El Greco es un pintor de las almas y en todo alma hay un eco del
infinito que se plasma en un cierto grado de enajenación.
Tuvo infinidad de detractores. El más insigne fue el propio Felipe II,
todo un conocedor, y, en lides pictóricas, peritísimo, pero que nunca llegó a
entender su manejo de los colores. Tuvo un pleito con el cabildo de Toledo
porque en el Expolio, inicio de la pintura de la edad moderna, se resiste a
pintar a las tres marías a longe,
como nos relata el Evangelio. De hecho,
el propio monarca, que entendía de pintura, pero de gustos absolutamente
convencionales, que no le permitía entender ni su estrabismo ni su tendencia a
descoyuntar las figuras, como tampoco el áspero colorido con que formula las
escenas de sus personajes atormentados - el Greco es una sabia combinación de
lo ponderado y de lo desmedido-, mandó que fuese colgado en la sacristía del
Escorial el famoso martirio de san
Mauricio y la Legión Tebana encargando otro lienzo sobre el mismo tema y del
que ahora apenas se habla a un tal Cincinatti.
Este fracaso yuguló las aspiraciones del candiota a convertirse en
pintor de cámara.
Pero él, pintor de eternidades, nunca podría ser un pintor de cámara
al uso. No han comprendido sus detractores que era un pintor de eternidades. Su
obra permaneció minusvalorada sin un reconocimiento categórico hasta bien
entrado el siglo XX.
Domínicos Theotocopoulos ( lit. El muy hijo de la madre de Dios)
nacido en Candía en 1541 hace honor al título de su apellido. Rompe con los
moldes clásicos y ya en Castilla abjura de su romanismo y de su helenismo para
erguirse en portavoz del tétrico y a la vez sereno misticismo hispano. En su
obra se presenta una antinomia entre lo real y lo ideal. Y pinta a base de
crueles borrones impresionistas, muy poco convencionales pero que son de un
gran efecto sobre todo en los paisajes de Toledo bajo la luna, cuando la luz
circunfleja y espectral se derrama hasta derrumbarse sobre lo gollizos y
cuchillares del Tajo.
El Greco es poesía marial, el triunfo del bien sobre las fuerzas
oscuras. Manuel B. Cossío, su indiscutible biógrafo, señala que en el Expolio
nace la pintura moderna. Hay en él un exacerbamiento de la silueta, por lo que
resulta uno de los tres grandes retratistas de todos los tiempos junto a
Leonardo y Velázquez.
Exegeta de los paraísos perdidos viene de la filocalía de los
bizantinos. Es su obra de un platonismo excéntrico y de un cristianismo
melancólico. El Greco en España se
desentiende de sus maestros venecianos y queda transfijo ante los iconos
fanariotas que lo vieron nacer. El resultado de esta mezcla de sangres es algo
profundamente español: sus cuadros se entienden mejor mientras se escucha en
lontananza a los coros del monte Athos. Carece por ejemplo de la desesperación
y pathos del arte protestante. De Rembrandt pongamos por caso. Desconoce,
asimismo, las estridencias de los bufones. Es un arte enteramente aristócrata,
pero de un exotismo criollo, por lo de mezcla de credos, cuasi abrasador. Hasta
en los locos del Apostolado se deja traslucir un poso de cordura. Supo pintar a
los locos de Cristo.
========
[TAREAS POR REALIZAR]
**A)** Indique si cada afirmación concuerda con el texto sobre El Greco: (i) Felipe II entendía el manejo de los colores de El Greco; (ii) El Greco nació en Candía en 1541; (iii) según Cossío, la pintura moderna nace en el martirio de san Mauricio. Responda sí o no y cite textualmente las palabras que lo deciden.
**B)** Reproduzca el pasaje del texto sobre El Greco que empieza con "Pero él, pintor" y sigue hasta "madre de Dios)", sustituyendo "pintor de eternidades" por "pintor de lo eterno".
**C)** Según el texto sobre El Greco, ¿junto a qué pintores figura El Greco entre los tres grandes retratistas de todos los tiempos?
Responda basándose solo en el texto.

[Datos recopilados]
========
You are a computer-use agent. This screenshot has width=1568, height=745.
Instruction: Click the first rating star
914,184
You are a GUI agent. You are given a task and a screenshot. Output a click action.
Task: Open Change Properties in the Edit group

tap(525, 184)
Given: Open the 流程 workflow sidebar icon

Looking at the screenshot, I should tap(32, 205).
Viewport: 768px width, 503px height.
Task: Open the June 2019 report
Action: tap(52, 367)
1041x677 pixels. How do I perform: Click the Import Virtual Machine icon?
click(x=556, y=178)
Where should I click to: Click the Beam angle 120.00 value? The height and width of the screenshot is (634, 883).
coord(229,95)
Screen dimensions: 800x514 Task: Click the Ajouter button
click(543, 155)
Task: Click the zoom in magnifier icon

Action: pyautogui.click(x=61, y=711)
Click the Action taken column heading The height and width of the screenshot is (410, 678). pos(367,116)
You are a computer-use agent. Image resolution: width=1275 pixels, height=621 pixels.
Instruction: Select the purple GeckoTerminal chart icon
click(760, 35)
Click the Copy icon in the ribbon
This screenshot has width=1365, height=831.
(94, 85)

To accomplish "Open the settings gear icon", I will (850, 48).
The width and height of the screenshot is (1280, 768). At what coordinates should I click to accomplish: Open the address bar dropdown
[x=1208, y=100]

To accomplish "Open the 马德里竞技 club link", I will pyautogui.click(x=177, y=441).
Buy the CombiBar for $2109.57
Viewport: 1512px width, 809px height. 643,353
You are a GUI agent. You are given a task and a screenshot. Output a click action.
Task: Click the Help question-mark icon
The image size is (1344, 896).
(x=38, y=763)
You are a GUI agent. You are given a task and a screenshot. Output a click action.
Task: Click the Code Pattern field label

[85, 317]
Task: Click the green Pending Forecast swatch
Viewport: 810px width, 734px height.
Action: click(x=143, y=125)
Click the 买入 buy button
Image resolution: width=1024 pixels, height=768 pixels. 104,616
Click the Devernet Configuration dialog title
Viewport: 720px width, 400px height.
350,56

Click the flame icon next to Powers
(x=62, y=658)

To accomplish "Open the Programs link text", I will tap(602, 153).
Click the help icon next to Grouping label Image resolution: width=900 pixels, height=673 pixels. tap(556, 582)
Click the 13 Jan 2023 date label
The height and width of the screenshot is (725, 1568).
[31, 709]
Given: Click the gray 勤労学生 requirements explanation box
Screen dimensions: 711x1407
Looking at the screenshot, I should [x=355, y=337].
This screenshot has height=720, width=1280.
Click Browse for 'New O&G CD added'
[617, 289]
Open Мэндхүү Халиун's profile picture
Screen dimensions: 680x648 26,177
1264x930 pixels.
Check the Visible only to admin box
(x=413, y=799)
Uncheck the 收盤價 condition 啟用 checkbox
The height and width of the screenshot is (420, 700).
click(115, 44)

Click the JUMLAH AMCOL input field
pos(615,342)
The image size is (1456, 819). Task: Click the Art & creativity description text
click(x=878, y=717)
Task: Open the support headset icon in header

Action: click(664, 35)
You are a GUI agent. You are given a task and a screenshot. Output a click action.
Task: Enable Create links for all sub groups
========
[RESPUESTAS]
**A)**
(i) No: "nunca llegó a entender su manejo de los colores".
(ii) Sí: "nacido en Candía en 1541".
(iii) No: "señala que en el Expolio nace la pintura moderna".

**B)**
Pero él, pintor de lo eterno, nunca podría ser un pintor de cámara
al uso. No han comprendido sus detractores que era un pintor de lo eterno. Su
obra permaneció minusvalorada sin un reconocimiento categórico hasta bien
entrado el siglo XX.
Domínicos Theotocopoulos ( lit. El muy hijo de la madre de Dios)

**C)** Junto a Leonardo y Velázquez.